10. The Tunnel Coalition Held Together. I’m not sure it will survive the next four years of an inexperienced mayor, not to mention the 20-30 years for the final completion of the waterfront park, but it’s good that it made it through the election season, got a 9-0 City Council vote (Licata must have calculated that he needed to go along if he hoped to get reelected), and even got McGinn to switch positions (probably fatally for his election chances). That coalition is key for solving other problems, such as SR 520 and the Mercer Mess. And it’s this spirit of detente that is crucial for building a regional prosperity agenda and talking to Olympia with some kind of a unified voice.

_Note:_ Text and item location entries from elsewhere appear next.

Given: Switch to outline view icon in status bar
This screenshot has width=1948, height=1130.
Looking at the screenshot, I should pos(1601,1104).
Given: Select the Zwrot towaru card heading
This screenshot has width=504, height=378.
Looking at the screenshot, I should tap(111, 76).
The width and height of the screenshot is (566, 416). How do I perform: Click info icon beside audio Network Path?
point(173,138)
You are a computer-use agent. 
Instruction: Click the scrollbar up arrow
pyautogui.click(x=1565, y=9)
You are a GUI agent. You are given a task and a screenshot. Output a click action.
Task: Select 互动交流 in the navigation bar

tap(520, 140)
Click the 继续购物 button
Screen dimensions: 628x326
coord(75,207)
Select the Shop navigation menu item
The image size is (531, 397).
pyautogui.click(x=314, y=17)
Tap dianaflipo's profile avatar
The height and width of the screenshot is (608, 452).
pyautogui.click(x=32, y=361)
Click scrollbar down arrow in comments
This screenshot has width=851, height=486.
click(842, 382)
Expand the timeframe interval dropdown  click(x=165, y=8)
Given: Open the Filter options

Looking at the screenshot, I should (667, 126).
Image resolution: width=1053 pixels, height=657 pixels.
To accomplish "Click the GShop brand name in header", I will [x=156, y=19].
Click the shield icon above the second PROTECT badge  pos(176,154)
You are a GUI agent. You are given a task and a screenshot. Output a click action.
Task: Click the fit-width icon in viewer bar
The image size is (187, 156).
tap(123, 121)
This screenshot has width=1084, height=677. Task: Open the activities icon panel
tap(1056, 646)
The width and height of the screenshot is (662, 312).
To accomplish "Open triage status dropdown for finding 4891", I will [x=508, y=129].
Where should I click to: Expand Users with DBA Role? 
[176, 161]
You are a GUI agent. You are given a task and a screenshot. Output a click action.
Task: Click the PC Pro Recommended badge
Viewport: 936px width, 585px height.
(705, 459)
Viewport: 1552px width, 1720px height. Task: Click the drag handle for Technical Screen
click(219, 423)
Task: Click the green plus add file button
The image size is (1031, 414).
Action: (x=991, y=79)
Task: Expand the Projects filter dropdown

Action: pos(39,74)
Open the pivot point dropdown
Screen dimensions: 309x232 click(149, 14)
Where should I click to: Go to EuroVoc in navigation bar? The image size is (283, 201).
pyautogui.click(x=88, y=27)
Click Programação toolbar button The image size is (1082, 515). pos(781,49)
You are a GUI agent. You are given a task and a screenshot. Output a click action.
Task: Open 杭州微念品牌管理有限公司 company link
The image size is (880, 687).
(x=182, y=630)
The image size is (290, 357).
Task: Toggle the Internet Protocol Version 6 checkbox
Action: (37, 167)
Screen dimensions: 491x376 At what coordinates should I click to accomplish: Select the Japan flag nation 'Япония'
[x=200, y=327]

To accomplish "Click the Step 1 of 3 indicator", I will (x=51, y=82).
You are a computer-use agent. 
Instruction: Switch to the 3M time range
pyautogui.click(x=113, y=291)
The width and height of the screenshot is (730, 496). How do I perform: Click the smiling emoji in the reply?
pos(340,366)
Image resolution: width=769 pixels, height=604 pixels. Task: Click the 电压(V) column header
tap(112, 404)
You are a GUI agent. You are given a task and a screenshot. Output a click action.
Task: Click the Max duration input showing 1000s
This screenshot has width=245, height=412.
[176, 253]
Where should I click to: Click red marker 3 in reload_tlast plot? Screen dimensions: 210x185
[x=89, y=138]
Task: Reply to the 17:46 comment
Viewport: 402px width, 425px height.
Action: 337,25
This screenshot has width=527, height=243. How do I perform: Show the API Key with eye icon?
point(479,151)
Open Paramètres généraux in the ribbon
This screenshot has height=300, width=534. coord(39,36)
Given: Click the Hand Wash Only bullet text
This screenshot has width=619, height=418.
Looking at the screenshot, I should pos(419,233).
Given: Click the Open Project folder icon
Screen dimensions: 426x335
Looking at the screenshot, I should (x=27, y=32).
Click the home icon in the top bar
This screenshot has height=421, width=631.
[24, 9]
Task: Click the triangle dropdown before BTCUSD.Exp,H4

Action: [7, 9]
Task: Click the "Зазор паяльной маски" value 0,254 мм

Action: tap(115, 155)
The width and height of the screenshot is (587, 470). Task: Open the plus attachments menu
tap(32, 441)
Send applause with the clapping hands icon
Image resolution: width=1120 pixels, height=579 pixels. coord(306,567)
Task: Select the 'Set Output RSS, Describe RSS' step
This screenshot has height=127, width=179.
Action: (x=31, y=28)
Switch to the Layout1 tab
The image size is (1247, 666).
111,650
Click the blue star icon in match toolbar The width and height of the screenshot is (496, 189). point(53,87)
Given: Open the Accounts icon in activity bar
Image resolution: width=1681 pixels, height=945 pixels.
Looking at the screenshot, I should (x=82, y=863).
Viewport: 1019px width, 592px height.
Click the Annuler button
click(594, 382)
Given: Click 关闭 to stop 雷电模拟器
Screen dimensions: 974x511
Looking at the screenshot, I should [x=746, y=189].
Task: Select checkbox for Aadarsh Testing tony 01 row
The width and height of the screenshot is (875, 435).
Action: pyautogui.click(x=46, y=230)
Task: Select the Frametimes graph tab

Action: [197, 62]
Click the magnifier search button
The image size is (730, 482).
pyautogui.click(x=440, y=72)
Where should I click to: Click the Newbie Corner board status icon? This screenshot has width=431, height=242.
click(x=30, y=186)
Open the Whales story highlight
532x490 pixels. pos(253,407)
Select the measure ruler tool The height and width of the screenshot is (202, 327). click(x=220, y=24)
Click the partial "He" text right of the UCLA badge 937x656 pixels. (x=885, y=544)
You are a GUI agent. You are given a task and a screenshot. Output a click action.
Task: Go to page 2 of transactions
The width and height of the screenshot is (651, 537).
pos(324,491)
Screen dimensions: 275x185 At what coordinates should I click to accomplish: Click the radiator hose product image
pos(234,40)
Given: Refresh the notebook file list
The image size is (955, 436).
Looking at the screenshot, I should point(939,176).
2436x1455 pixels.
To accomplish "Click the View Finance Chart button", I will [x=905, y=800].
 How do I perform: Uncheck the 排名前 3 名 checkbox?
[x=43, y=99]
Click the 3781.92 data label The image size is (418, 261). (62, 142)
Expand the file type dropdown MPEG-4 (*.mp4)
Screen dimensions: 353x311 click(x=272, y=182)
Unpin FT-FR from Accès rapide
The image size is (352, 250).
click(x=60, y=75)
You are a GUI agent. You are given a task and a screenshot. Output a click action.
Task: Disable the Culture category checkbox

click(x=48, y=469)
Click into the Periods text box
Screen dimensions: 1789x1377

Not to overdo the good news, here are four worries from the election season. We seem to have run out of strong minority candidates, and black politics is in eclipse in Seattle. Likewise, the social-justice agenda is muted and didn’t have any effective advocates on the ballot; you’d think hard times would revive this side of our politics. Virtually nobody had much to say about the arts, design, and improved urban planning — even though we’re heading for a serious financial crunch and many other cities are far more aggressive about supporting the arts. (Denver Mayor John Hickenlooper makes the arts central to his politics, as does Portland Mayor Sam Adams.) Lastly, the local reaction to Boeing’s decision was very provincial, exonerating all local parties from blame (have you looked at the machinists’ union’s list of demands?). As with the Sonics’ episode, we lapsed into the pleasures of victimhood, rather than truth-telling. That won’t last.